W branży sterowania ruchem kolejowym powstaje nowy holding z całkowicie polskim kapitałem. Dziś (19 lipca) ogłoszono połączenie Zakładów Automatyki Kombud i Rail-Mil Group; wspólny potencjał obu grup to ponad 300 inżynierów i pół miliarda złotych przychodów.
Rynek systemów sterowania ruchem kolejowym (srk), ze względu na coraz wyższy poziom technologiczny rozwiązań uważany jest za bardzo hermetyczny. Dlatego informacja o konsolidacji czołowych krajowych firm można uznać za branżową rewolucję. Warto podkreślić, że zarówno Zakłady Automatyki Kombud, jak i Rail-Mil Group mają w 100% polskich udziałowców.

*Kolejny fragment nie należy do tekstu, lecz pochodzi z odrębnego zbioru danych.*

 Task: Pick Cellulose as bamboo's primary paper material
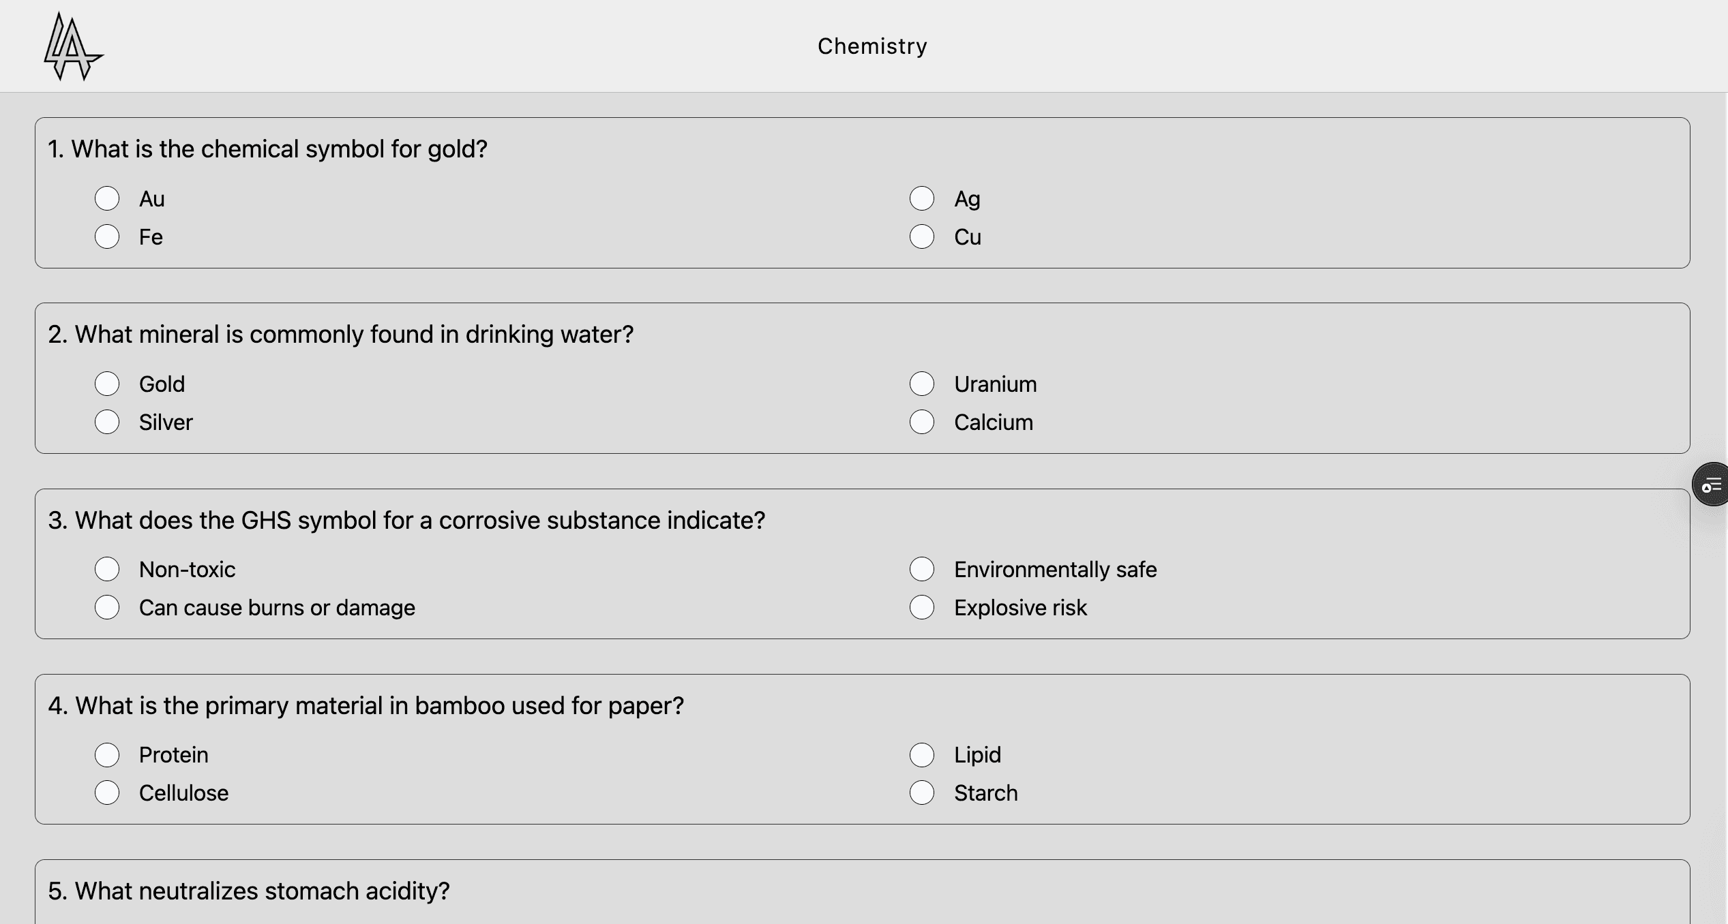point(107,792)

Połączenie równych partnerów w nowy holding
Działający od 30 lat Kombud specjalizuje się w systemach sterowania ruchem kolejowym – zrealizował ich blisko 150 – oraz ponad 1800 systemów zabezpieczenia ruchu na przejazdach kolejowych. Rail-Mil Group działa przede wszystkim w obszarze elektroniki i automatyki przemysłowej – produkuje m.in. urządzenia i podzespoły do systemów kolejowych i warszawskiego metra, dla którego jest jednym z ważnych dostawców. Obie firmy już od 20 lat współpracują przy realizacji projektów. Teraz na stałe połączą swoje siły w holdingu, zatrudniającym łącznie pół tysiąca osób, w tym 300 inżynierów.
Holding pozostanie w rękach dotychczasowych właścicieli obydwu grup – obie strony będą miały po 50 procent głosów. Zmiany formalnie czekają jeszcze na wejście w życie nowego prawa holdingowego, ale na połączenie wyraził już zgodę Urząd Ochrony Konkurencji i Konsumentów.
Siedziba holdingu będzie zlokalizowana w Radomiu, a jego prezesem zostanie Kazimierz Frąk –
do ubiegłego roku prezes Kombudu. Nie są planowane żadne zmiany w strukturze czy zarządach podległych spółek, ale w ramach holdingu ujednolicone zostaną m. in. finanse, kontroling czy public relations.
Głównym celem eksport
Prace nad połączeniem zaczęły się trzy lata temu, jeszcze przed pandemią i wojną, choć jak podkreślają przedstawiciele spółek, te wydarzenia tylko pokazały wagę rozwoju krajowych systemów bezpieczeństwa. Jak mówi Anna Szczygielska, członkini zarządu Zakładów Automatyki Kombud, połączenie do firmom większy potencjał technologiczny i kapitałowy. Głównym celem jest eksport – w pierwszej kolejności do innych krajów Europy Środkowo-Wschodniej. Większy podmiot, o przychodach na poziomie pół miliarda złotych rocznie będzie łatwiej poruszał się na rynkach zagranicznych. Łatwiej będzie też przeprowadzić akwizycje.
Sławomir Jasiński, wiceprezes Rail-Mil Group dodaje, że połączenie praktycznie w całości uniezależni polską grupę od dostaw z importu. – Nasze systemy sterowania będą w większości bazowały na komponentach wytwarzanych wewnątrz grupy, choć oczywiście nie zamykamy się na żadną współpracę – podkreśla.
ETCS made in Poland
Przynajmniej początkowo, podstawą biznesu dla holdingu będzie polski rynek srk, szacowany na nawet 3 mld złotych rocznie – warunkiem jest tu oczywiście uruchomienie finansowania unijnego inwestycji, które planuje realizować PKP PLK. Firmy przygotowują pełną ofertę nowoczesnego systemu sterowania ETCS. Dołączą w ten sposób do zaledwie kilku graczy na bardzo trudnym, technologicznym rynku.
– Chcemy pokazać, że system ETCS to nie jest żadna magia, lecz technologia, którą mogą realizować również polskie firmy – podkreśla Sławomir Jasiński. Spółki kończą certyfikację całkowicie własnego ETCS poziomu 1, który będzie gotowy do światowego eksportu. W certyfikacji są również kluczowe urządzenia – eurobalisy czy kodery LEU.
Dzięki współpracy technologicznej z hiszpańskim gigantem CAF, w portoflio znajdzie się również ETCS p. 2. – Dużą szansę upatrujemy również w ETCS Limited Supervision – podsumowuje Anna Szczygielska.